Mr. Marco had started chuckling again, that cold mirthless laughter that always sent a chill skittering up Calvin’s spine. Calvin could envision him in his black leather chair, the armrests carved into faces of growling lions. His broad, moonlike face would be almost expressionless: the eyes dull and deadly, as black as the business end of a double-barreled shotgun, the mouth slightly crooked to one side, parted lips as red as slices of raw liver. “I’m afraid you don’t understand, Calvin,” he finally said. “I owe you nothing. It seems that you stole the wrong makeup case…”

“What?”

Calvin said hoarsely.

“It’s all in the

Times, dear boy. Oh, don’t blame yourself. I don’t. It was a mistake made by some hopeless idiot at the museum.
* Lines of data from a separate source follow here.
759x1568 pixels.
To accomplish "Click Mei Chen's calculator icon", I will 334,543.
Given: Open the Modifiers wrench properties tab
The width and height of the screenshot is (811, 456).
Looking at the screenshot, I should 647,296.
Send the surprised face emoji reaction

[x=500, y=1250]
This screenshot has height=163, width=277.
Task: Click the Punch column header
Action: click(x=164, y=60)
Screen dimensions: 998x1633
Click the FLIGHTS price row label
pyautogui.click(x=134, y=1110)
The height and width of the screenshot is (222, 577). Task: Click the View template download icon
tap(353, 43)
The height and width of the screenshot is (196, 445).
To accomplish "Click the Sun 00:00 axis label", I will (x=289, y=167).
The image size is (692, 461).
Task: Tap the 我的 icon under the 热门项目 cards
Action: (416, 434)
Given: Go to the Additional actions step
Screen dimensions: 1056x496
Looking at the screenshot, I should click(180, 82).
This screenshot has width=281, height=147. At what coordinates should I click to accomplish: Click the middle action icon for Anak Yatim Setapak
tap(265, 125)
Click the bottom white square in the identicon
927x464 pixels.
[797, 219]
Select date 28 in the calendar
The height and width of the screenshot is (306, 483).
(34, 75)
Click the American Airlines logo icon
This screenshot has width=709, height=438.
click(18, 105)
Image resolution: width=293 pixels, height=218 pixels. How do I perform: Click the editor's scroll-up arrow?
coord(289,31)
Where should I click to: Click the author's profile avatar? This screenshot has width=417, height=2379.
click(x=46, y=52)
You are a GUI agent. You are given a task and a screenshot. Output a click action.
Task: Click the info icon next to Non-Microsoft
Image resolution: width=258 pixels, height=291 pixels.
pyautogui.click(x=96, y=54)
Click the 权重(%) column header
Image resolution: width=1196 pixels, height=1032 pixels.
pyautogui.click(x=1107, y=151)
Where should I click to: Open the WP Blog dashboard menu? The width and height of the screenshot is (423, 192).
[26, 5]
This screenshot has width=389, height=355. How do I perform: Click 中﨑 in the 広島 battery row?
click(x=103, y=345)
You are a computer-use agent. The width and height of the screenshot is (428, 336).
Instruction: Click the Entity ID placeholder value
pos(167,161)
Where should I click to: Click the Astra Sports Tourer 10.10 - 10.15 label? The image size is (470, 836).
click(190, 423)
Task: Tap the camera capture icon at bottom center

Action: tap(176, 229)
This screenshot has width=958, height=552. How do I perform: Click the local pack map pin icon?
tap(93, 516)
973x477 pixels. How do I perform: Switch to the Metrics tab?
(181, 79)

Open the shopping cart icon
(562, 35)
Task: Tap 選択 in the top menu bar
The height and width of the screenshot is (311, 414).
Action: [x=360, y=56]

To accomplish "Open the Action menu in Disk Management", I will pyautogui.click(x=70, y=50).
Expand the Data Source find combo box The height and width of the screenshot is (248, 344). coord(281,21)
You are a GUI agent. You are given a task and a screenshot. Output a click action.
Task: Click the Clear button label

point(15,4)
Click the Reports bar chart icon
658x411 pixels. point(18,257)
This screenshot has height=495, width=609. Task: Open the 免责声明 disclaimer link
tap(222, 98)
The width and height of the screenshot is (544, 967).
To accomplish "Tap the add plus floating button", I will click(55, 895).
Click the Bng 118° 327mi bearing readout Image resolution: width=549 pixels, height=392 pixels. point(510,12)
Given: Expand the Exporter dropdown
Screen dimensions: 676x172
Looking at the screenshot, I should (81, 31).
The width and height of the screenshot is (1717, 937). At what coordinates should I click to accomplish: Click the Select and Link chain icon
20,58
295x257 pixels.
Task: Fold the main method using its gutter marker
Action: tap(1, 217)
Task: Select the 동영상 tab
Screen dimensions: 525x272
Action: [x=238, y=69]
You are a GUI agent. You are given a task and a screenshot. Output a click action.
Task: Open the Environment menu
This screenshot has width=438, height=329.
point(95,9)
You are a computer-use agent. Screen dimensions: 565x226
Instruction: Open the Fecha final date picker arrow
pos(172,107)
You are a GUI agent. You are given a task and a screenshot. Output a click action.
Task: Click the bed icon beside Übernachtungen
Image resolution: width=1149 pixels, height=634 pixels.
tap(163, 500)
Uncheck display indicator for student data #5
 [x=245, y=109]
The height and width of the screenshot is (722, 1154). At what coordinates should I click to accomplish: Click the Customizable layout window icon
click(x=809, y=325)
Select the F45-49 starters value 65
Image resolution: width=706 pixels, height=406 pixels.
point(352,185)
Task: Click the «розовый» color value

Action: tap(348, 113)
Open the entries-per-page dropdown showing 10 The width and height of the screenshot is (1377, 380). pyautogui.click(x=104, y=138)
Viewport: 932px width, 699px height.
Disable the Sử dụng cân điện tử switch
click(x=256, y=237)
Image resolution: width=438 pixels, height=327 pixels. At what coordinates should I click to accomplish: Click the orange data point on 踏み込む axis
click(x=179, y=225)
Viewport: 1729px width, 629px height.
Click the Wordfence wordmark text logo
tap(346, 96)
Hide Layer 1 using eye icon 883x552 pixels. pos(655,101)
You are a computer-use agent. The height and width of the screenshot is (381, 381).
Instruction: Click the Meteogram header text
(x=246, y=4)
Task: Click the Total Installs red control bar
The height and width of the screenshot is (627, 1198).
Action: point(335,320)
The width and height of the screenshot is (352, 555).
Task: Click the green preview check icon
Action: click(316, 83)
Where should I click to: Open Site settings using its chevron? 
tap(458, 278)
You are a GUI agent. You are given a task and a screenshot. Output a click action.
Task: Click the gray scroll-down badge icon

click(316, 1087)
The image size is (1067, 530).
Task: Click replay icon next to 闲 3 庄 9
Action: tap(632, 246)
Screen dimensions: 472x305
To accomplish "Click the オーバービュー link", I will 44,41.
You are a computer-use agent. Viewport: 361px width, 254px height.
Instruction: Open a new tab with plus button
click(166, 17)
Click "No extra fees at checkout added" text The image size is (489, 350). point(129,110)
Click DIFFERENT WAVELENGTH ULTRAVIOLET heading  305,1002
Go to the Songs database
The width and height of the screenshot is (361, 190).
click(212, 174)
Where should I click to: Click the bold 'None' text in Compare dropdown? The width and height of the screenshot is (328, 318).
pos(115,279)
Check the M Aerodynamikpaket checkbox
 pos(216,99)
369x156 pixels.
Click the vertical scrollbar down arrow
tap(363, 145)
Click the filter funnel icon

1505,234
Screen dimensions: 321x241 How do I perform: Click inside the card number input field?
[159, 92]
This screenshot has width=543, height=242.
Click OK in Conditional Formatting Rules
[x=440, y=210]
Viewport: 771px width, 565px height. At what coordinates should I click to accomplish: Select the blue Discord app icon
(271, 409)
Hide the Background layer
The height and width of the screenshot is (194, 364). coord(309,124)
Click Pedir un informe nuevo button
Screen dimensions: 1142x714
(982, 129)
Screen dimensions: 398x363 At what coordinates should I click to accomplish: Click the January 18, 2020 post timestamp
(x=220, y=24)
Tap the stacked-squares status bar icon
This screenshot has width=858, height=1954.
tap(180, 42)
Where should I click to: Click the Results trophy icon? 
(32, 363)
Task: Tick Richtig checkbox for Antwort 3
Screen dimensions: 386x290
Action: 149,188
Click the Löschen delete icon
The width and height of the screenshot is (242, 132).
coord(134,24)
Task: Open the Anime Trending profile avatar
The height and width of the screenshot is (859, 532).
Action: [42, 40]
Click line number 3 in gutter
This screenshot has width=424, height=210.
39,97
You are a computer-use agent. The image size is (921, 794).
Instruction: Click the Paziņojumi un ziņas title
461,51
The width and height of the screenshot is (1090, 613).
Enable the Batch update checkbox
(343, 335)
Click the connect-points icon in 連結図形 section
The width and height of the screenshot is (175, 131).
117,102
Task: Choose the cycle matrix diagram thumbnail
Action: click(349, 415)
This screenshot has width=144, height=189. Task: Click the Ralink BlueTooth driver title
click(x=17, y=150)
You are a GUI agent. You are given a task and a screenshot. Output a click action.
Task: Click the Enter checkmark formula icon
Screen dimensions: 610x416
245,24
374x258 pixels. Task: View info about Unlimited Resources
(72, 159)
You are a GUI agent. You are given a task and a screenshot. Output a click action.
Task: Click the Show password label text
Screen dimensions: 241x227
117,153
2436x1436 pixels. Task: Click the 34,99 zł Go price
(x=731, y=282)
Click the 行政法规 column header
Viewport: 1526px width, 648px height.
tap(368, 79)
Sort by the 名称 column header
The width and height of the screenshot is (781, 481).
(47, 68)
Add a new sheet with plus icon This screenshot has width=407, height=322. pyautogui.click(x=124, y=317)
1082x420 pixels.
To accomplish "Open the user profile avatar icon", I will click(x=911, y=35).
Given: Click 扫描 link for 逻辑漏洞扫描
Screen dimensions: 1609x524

Jean Harlow’s makeup case was switched with one from the Chamber of Horrors. Her case is ebony with diamonds stitched into a red silk lining, supposedly to signify her love affairs. The one you took belonged to a horror-film actor named Orion Kronsteen, who was quite famous in the late thirties and forties for his monster makeups. He was murdered… oh, ten or eleven years ago, in a Hungarian castle he had rebuilt in the Hollywood hills. Poor devil: I recall his headless body was found dangling from a chandelier. So. Mistakes will happen, won’t they? Now, if you’ll forgive me…“

“Please!” Cal said, desperation almost choking him. “Maybe… maybe you can sell this horror guy’s makeup case?”

“A possibility. Some of his better films--Dracula Rises, Revenge of the Wolf, London

Screams--are still dredged up for late-night television. But it would take time to find a collector, Calvin, and that makeup case is very hot indeed.

You’re hot, Calvin, and I suspect you will be cooling off shortly up at the

Chino prison.“

“I… I need that three thousand dollars, Mr. Marco! I’ve got plans!”

“Do you? As I say, I owe you nothing. But take a word of warning, Calvin: go far away, and keep your lips sealed about my… uh… activities. I’m sure you’re familiar with Mr. Crawley’s methods?”

“Yeah,” Calvin said. “Yes, sir.” His heart and head were pounding in unison. Mr. Crawley was Marco’s “enforcer,” a six-foot-five skeleton of a man whose eyes blazed with bloodlust whenever he saw Calvin. “But… what am I going to do?”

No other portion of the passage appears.